New Zealand to ban single-use plastic bags

New Zealand became the latest country Friday to outlaw single-use plastic shopping bags, with Prime Minister Jacinda Ardern saying they will be phased out over the next year as a “meaningful step” towards reducing pollution.

New Zealand uses “hundreds of millions” of single-use plastic bags each year, many of which end up harming marine life, Ardern said.

“We need to be far smarter in the way we manage waste and this is a good start,” she said.

“We’re phasing-out single-use plastic bags so we can better look after our environment and safeguard New Zealand’s clean, green reputation.”

Ardern said her coalition government, which includes the Green Party, was facing up to environmental challenges and “just like climate change, we’re taking meaningful steps to reduce plastics pollution so we don’t pass this problem to future generations.”

Foodstuffs supermarkets will stop offering single use plastic bags at the checkout by the end of 2018. Associate Environment Minister Eugenie Sage says the New Zealand government is close to making a decision on plastic bags, and an announcement would be made within the next few months.

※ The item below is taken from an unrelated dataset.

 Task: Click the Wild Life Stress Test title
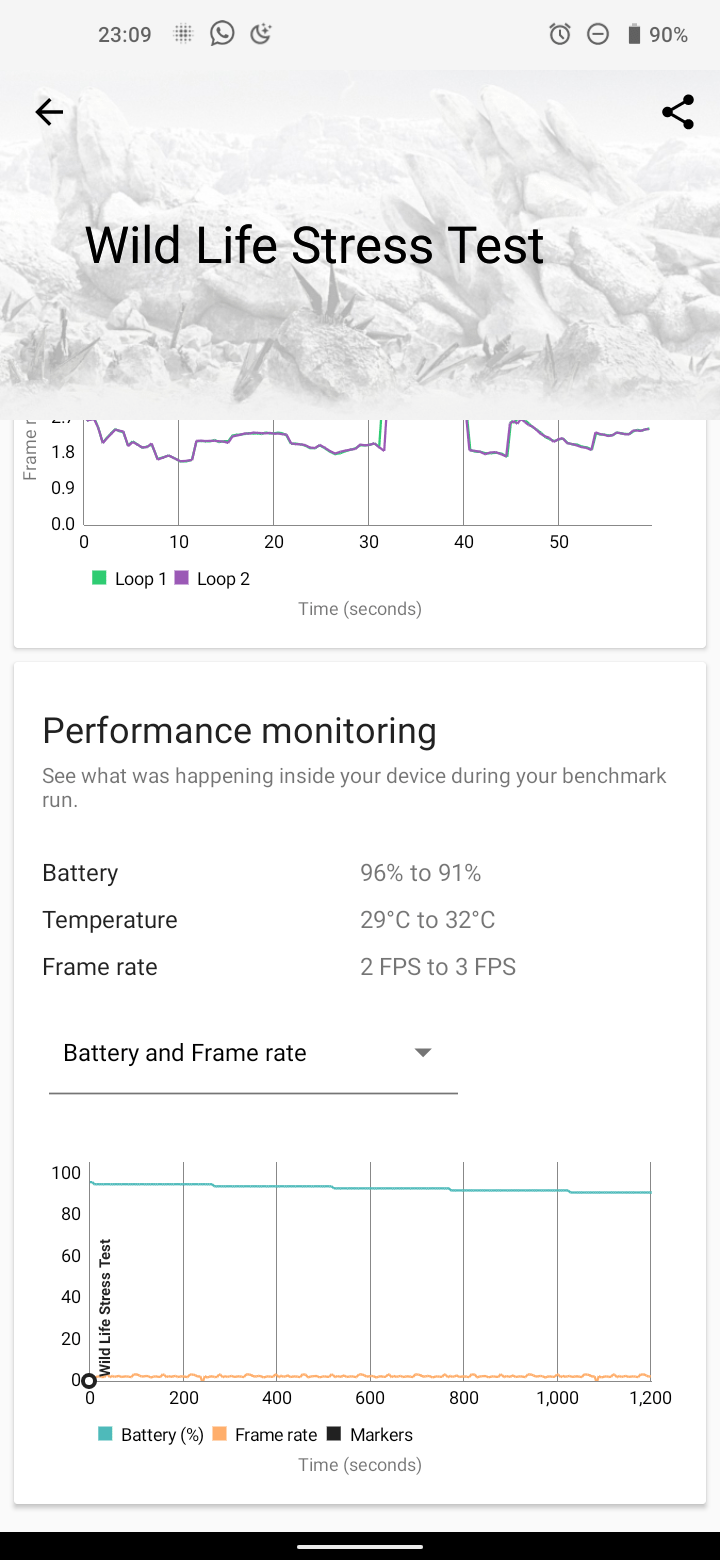pyautogui.click(x=314, y=246)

Single-use plastic bags have been banned by various governments around the world.

Single-use plastic bags are among the most common items found in coastal litter in New Zealand and the environmental group Greenpeace welcomed the decision to outlaw them.

“This could be a major leap forward in turning the tide on ocean plastic pollution and an important first step in protecting marine life such as sea turtles and whales, from the growing plastic waste epidemic,” Greenpeace Oceans Campaigner Emily Hunter said.

A United Nations report in June said up to five trillion grocery bags are used globally each year, which is nearly 10 million plastic bags per minute.

“If tied together, all these plastic bags could be wrapped around the world seven times every hour” and like most plastic garbage barely any is recycled, said Erik Solheim, head of UN Environment.

The UN said more than 60 countries had introduced bans and levies on single-use plastic items like bags.

But better waste management, financial incentives to change consumers’ buying habits and research into alternative materials were needed to make any real change, it added.